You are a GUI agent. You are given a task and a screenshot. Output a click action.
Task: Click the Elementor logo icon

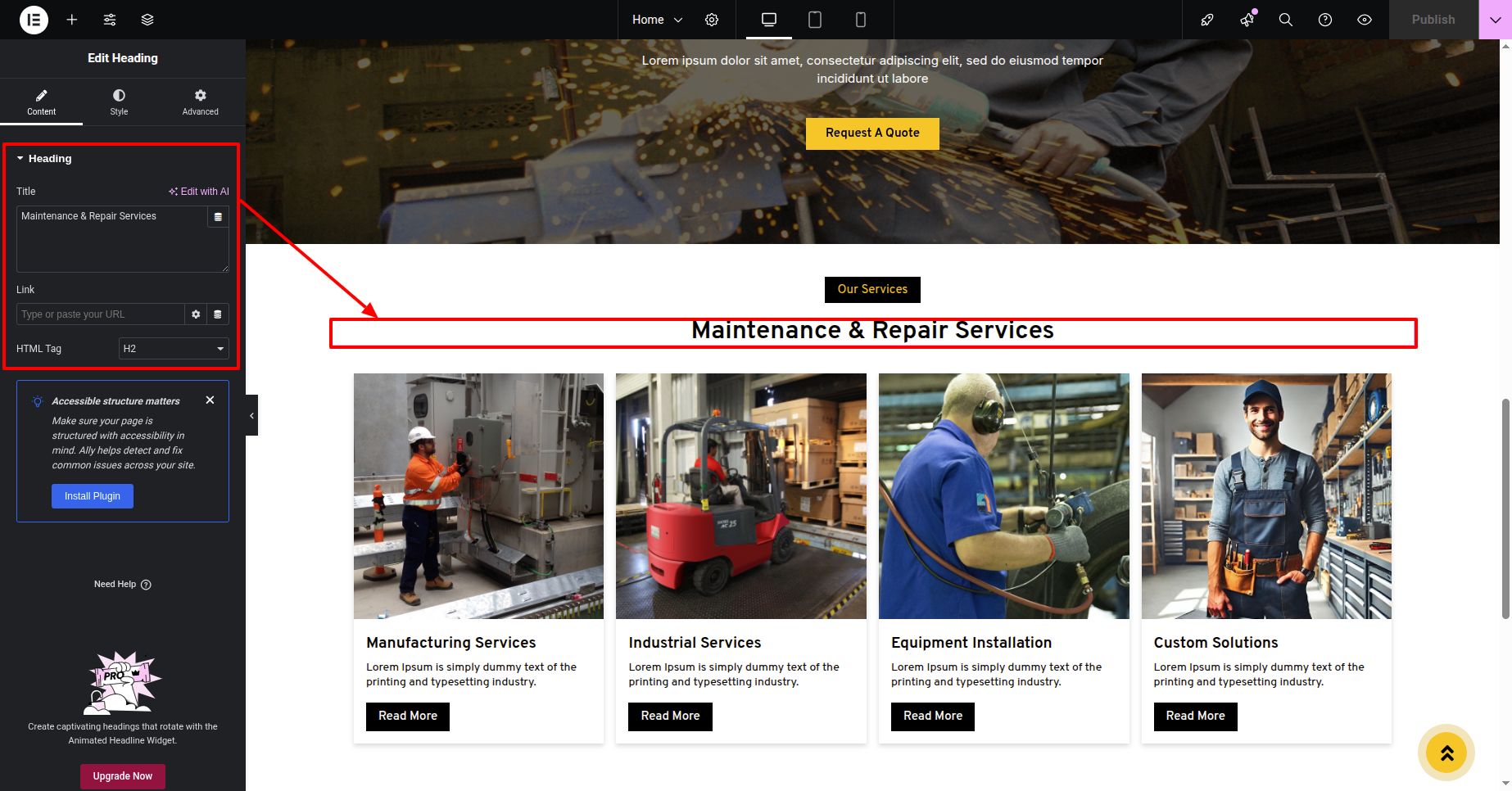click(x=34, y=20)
---
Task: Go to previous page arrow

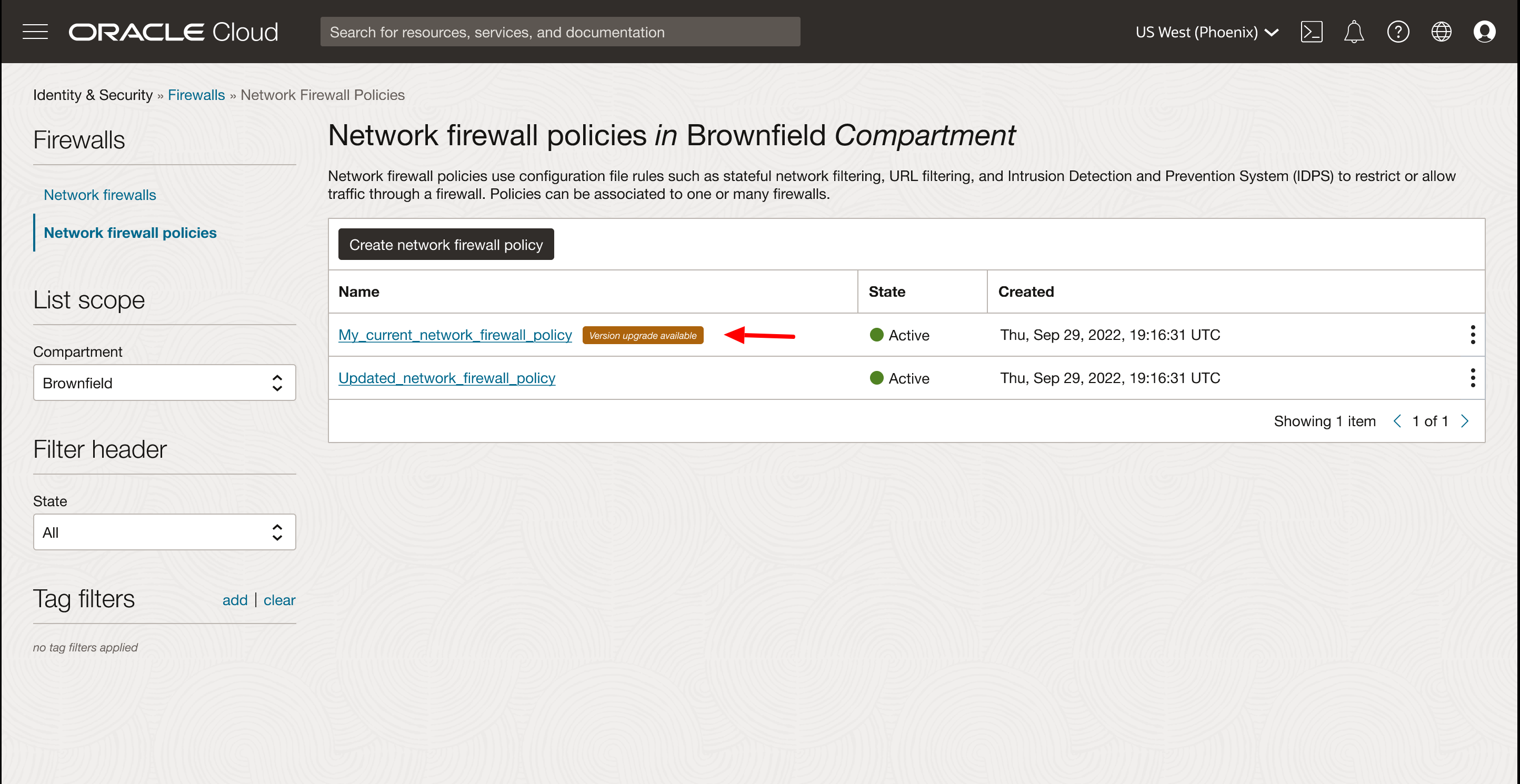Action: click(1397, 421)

What is required: Turn the listing lines between the one holding "You are a GUI" and the one holding "click(x=34, y=20)", inclusive, into a numbered list, skipping blank lines and leaving out the pictures.

Task response:
1. You are a GUI agent. You are given a task and a screenshot. Output a click action.
2. Task: Click the Elementor logo icon
3. click(x=34, y=20)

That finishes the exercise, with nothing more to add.